I am new to Python so can't really figure it out. I want to change my 'Class' column in DataFrame 'data' so that values '<=50K' are replaced with 0 and values '>50K' are replaced with 1 so I don't get an error of type mismatch while clustering.
I have tried to do so in the following snippets:
data.replace(to_replace='<=50K',value=0)
data.replace(to_replace='>50K',value=1)
and
data.replace(to_replace='<=50K',value=0, method ="ffill", inplace=True)
data.replace(to_replace='>50K',value=1, method ="ffill", inplace=True)
Any approach to achieve goal other than replacing the string values with integers for clustering will be much appreciated as I cannot think of any other way.

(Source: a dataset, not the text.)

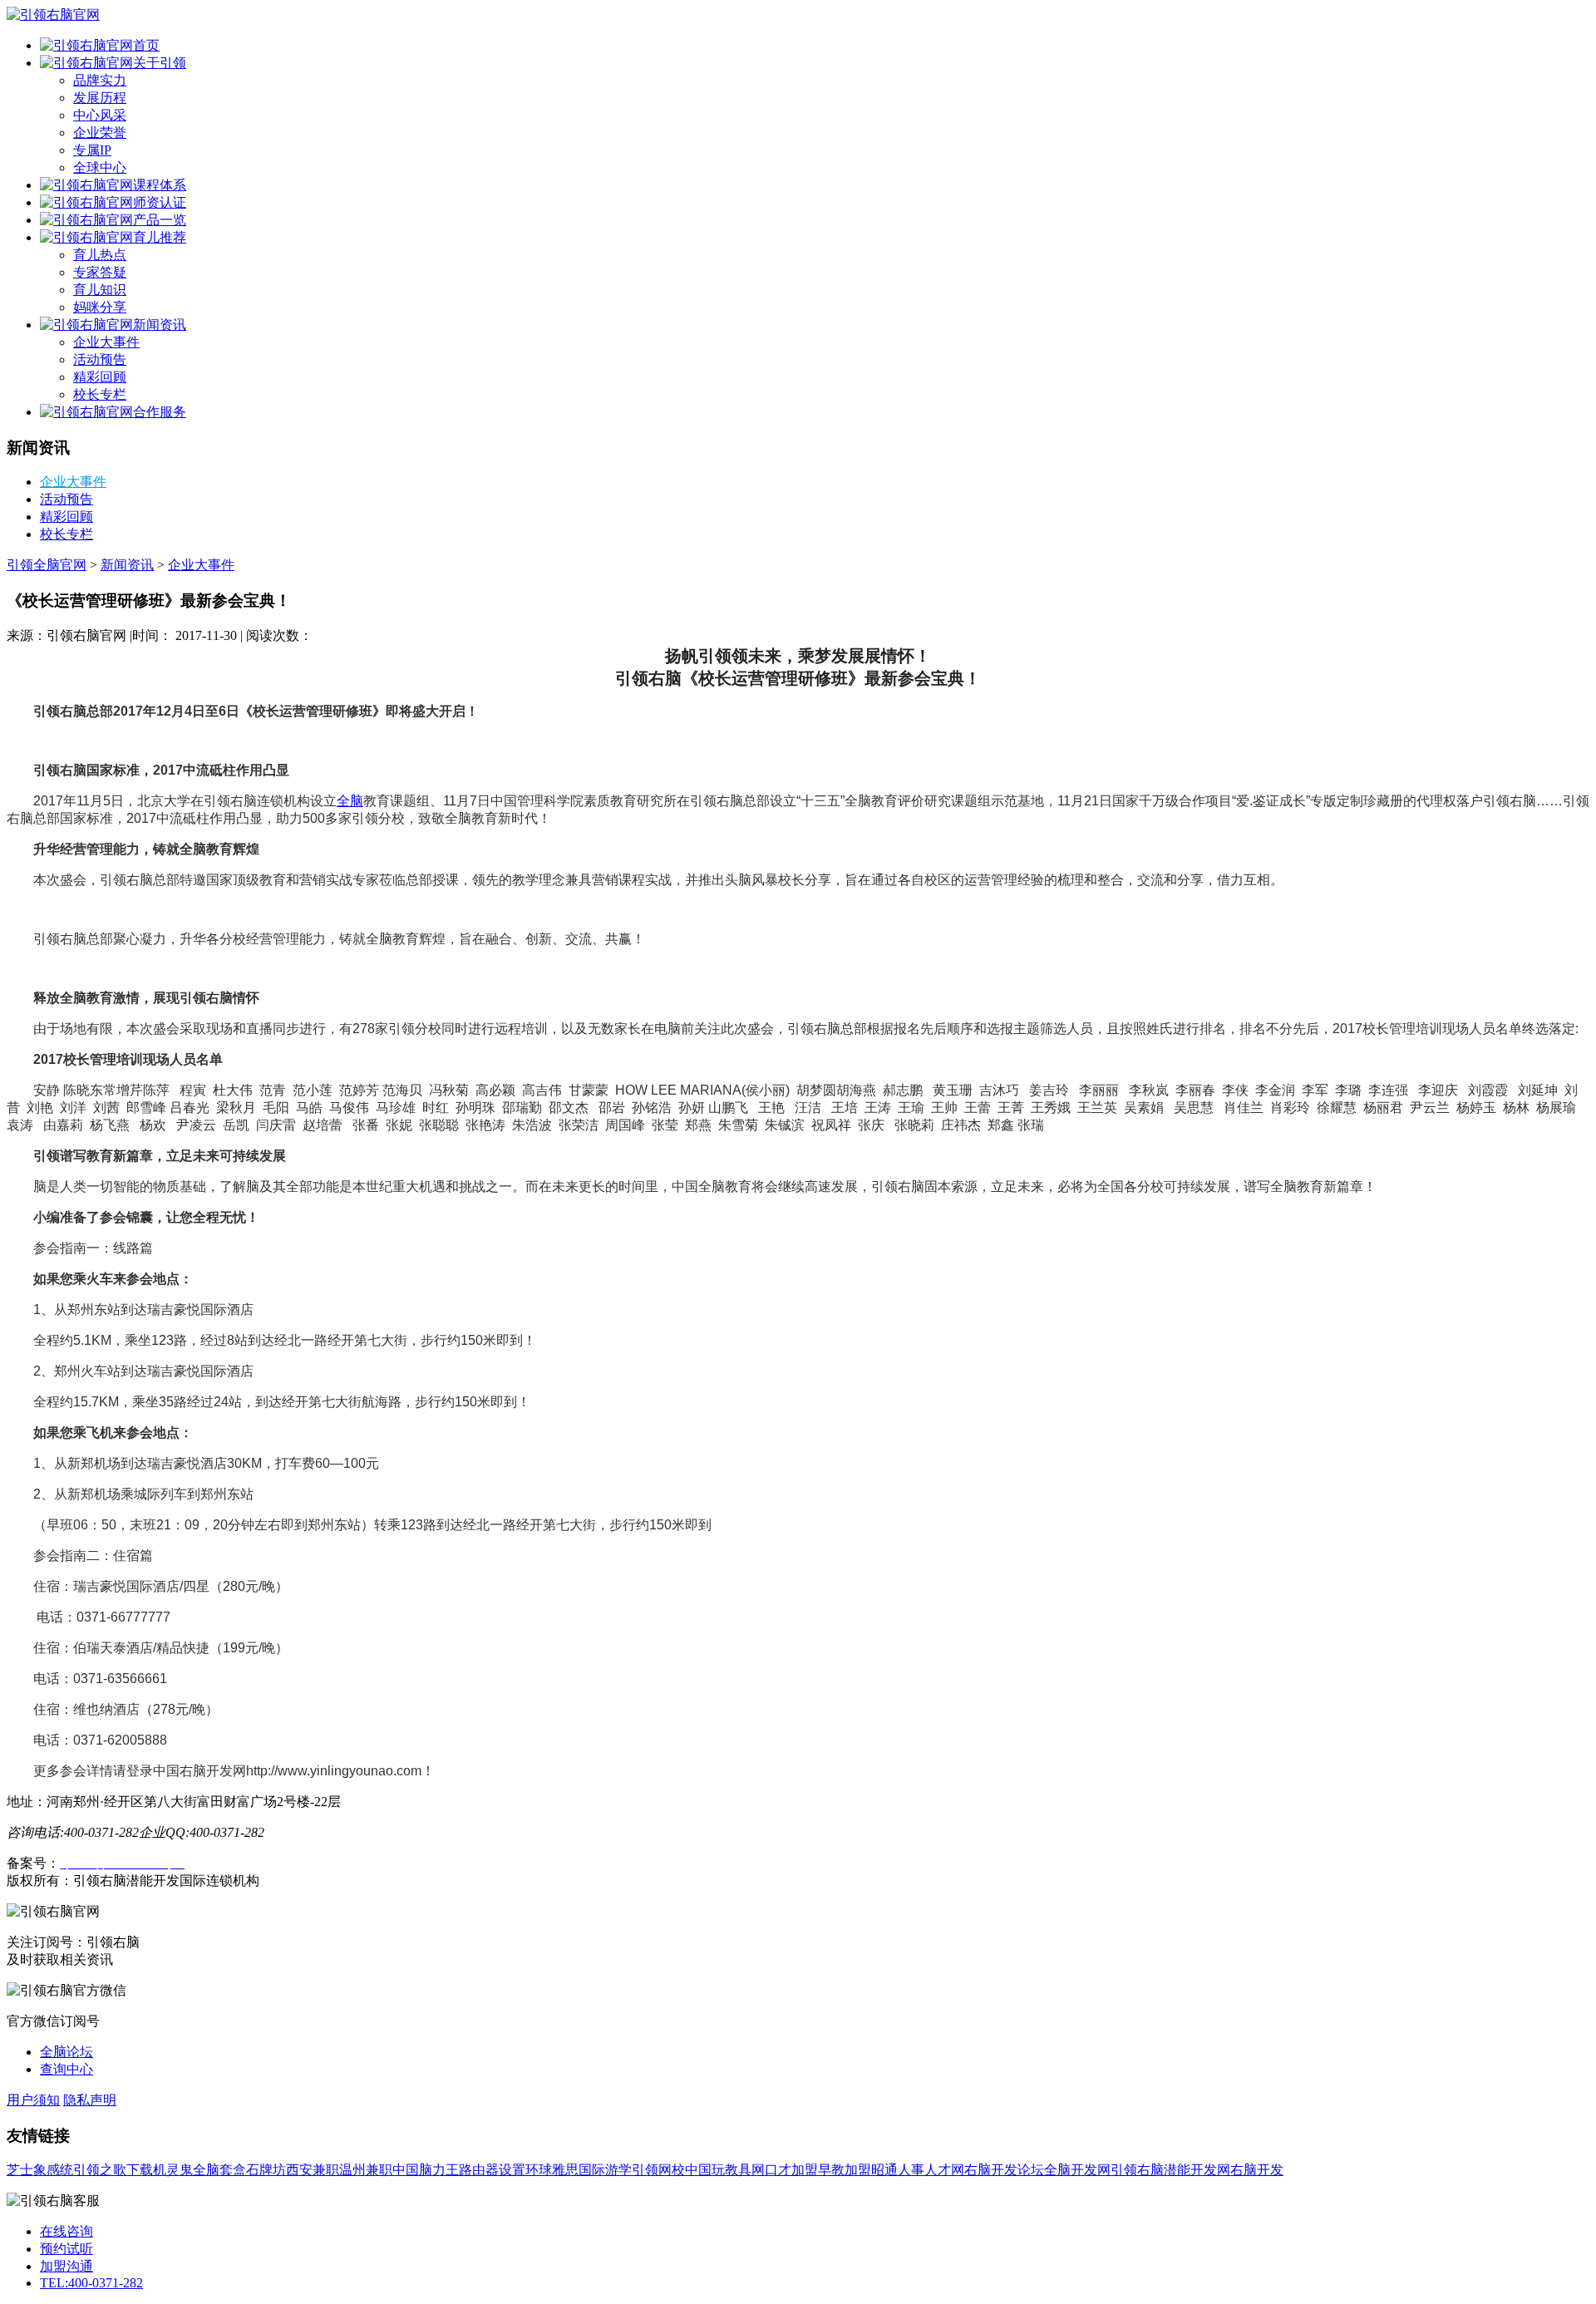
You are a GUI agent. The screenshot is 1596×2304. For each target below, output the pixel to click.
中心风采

CodePudding user response:
Use a dictionary as reference for replace
:
df = pd.DataFrame([['<=50K', '>50K'],
['a', '<=50K']])
# 0 1
# 0 <=50K >50K
# 1 a <=50K
df = df.replace({'<=50K': 0, '>50K': 1})
output:
0 1
0 0 1
1 a 0
If acting on a single columns, use map
:
df[0] = df[0].map({'<=50K': 0, '>50K': 1})
To handle missing values with a default:
d = {'<=50K': 0, '>50K': 1}
df = df.applymap(lambda x: d.get(x, -1))
output:
0 1
0 0 1
1 -1 0
CodePudding user response:
You can do:
# if only one column:
df['Class'].apply(lambda x: 1 if x=='<=50K' else 0 if x=='>=50K' else x)
# or if you want to apply on the whole dataframe:
df.applymap(lambda x: 1 if x=='<=50K' else 0 if x=='>=50K' else x)
CodePudding user response:
From your image, you didn't assign the replaced value to original. You can do
data = data.replace(to_replace='<=50K',value=0)
data = data.replace(to_replace='>50K',value=1)
Problem why your inplace
method doesn't work is that you use the method
argument which will ignore the value
argument and use its own strategy to replace the to_replace value, you can use
data.replace(to_replace='>50K',value=1, inplace=True)